In the data below, find every line with the word "Show" and copy it.

☆ ☆ ☆

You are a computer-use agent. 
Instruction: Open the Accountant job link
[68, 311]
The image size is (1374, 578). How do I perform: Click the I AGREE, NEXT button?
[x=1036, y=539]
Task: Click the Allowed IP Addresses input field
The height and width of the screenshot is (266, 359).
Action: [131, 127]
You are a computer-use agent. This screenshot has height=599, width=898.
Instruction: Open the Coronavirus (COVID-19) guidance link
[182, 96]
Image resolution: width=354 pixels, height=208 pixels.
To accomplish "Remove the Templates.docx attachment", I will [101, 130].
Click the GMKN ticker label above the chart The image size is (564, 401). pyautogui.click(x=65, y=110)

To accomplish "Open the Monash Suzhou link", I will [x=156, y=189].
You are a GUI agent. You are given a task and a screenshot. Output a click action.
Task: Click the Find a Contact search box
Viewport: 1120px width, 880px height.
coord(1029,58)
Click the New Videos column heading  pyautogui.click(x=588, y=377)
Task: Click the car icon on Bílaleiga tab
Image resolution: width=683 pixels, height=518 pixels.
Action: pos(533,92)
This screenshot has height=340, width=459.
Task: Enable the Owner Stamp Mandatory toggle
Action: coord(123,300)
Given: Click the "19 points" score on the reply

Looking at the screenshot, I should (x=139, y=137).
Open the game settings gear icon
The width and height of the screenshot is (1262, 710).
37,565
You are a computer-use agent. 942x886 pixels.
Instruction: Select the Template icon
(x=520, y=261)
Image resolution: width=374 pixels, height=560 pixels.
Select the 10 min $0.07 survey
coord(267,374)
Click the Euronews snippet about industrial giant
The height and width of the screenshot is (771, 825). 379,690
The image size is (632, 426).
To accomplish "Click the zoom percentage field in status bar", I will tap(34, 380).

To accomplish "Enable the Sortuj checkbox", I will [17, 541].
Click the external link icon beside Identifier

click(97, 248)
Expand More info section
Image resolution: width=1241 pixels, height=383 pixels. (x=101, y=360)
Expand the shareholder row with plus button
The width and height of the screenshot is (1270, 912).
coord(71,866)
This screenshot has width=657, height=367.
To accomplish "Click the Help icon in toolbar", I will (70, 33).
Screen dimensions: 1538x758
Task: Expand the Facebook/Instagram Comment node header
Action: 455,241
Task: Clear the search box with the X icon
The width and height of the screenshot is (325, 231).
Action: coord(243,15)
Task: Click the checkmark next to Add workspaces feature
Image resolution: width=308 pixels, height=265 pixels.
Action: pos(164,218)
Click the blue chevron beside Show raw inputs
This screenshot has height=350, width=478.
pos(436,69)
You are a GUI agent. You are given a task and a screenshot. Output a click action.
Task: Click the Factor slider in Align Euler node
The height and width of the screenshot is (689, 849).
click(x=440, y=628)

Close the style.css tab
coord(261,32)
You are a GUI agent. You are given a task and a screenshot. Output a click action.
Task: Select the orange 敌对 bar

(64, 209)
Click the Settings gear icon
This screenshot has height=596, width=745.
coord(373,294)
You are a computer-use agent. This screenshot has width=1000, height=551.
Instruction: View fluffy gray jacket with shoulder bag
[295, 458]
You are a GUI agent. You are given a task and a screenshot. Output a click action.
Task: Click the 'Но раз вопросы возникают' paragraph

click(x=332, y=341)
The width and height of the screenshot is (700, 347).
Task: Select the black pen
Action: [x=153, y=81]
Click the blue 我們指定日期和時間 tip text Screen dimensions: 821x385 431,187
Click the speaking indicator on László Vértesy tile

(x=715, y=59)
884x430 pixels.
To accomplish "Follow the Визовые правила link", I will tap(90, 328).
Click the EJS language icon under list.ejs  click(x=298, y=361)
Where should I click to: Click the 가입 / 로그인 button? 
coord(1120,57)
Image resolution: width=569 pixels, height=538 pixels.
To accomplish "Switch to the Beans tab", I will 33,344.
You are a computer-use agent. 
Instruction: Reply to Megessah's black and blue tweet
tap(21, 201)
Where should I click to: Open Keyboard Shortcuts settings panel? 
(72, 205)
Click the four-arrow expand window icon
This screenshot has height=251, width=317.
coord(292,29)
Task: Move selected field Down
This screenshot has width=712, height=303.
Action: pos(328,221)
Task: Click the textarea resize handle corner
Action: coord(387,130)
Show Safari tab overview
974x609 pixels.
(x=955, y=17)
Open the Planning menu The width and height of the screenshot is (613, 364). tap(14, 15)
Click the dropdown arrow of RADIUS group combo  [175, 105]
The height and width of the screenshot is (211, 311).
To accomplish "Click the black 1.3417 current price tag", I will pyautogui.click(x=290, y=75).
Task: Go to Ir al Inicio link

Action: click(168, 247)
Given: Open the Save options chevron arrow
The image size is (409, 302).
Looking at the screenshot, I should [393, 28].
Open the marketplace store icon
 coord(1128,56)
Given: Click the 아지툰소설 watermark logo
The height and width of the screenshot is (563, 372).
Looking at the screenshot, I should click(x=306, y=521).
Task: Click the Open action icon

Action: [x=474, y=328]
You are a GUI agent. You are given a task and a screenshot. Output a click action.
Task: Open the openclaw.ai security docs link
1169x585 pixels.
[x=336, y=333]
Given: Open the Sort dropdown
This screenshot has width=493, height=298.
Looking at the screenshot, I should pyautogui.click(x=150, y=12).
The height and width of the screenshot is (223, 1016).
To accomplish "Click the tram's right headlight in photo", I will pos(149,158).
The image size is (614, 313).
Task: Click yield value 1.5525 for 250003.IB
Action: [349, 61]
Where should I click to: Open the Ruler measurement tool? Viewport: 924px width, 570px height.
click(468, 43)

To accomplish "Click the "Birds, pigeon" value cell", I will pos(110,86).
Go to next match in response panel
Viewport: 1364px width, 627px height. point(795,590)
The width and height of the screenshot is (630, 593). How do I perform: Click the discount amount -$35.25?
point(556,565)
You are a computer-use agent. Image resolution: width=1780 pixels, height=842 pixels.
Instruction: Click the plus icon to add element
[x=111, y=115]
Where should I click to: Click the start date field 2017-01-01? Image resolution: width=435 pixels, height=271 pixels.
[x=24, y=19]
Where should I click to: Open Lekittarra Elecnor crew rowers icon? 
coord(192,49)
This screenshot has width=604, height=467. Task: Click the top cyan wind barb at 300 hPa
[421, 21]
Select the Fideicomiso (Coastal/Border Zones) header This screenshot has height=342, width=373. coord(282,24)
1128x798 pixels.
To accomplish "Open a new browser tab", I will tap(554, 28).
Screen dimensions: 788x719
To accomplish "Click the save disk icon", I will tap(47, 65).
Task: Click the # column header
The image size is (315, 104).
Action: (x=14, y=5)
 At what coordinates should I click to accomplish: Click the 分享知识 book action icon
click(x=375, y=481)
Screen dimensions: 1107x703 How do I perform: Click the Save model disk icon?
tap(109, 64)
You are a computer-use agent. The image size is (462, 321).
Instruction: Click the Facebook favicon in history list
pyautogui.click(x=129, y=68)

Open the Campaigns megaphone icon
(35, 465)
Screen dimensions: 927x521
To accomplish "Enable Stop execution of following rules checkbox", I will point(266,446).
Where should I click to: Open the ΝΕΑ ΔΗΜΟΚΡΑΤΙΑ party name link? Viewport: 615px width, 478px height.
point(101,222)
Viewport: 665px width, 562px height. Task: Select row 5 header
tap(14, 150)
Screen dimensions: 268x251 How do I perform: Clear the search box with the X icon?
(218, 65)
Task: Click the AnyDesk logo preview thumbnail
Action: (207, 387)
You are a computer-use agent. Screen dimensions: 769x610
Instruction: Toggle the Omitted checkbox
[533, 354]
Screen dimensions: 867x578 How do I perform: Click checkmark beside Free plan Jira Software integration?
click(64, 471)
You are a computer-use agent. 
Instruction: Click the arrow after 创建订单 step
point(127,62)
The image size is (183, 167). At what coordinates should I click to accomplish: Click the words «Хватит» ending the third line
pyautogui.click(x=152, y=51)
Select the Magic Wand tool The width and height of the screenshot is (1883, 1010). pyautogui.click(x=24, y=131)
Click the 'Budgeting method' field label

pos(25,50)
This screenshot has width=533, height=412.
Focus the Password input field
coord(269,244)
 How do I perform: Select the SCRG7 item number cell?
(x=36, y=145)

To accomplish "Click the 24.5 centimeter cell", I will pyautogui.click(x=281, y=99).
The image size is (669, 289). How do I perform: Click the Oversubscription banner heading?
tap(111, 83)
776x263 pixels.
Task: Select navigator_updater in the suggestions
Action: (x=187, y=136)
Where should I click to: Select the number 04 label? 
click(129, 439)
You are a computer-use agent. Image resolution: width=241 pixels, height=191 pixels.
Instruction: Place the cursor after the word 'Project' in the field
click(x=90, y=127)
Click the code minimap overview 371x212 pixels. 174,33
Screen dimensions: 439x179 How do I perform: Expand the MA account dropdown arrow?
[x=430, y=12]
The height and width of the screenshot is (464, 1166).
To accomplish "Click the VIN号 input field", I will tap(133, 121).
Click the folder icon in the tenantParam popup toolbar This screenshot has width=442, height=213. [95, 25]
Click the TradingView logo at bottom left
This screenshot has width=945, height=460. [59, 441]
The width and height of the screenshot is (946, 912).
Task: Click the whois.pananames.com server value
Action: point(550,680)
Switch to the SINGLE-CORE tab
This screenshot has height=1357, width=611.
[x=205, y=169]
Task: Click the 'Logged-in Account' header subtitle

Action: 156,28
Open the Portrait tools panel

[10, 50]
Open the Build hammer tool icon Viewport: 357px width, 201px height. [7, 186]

☆ ☆ ☆

◆ Your response ◆
Click the blue chevron beside Show raw inputs
Show Safari tab overview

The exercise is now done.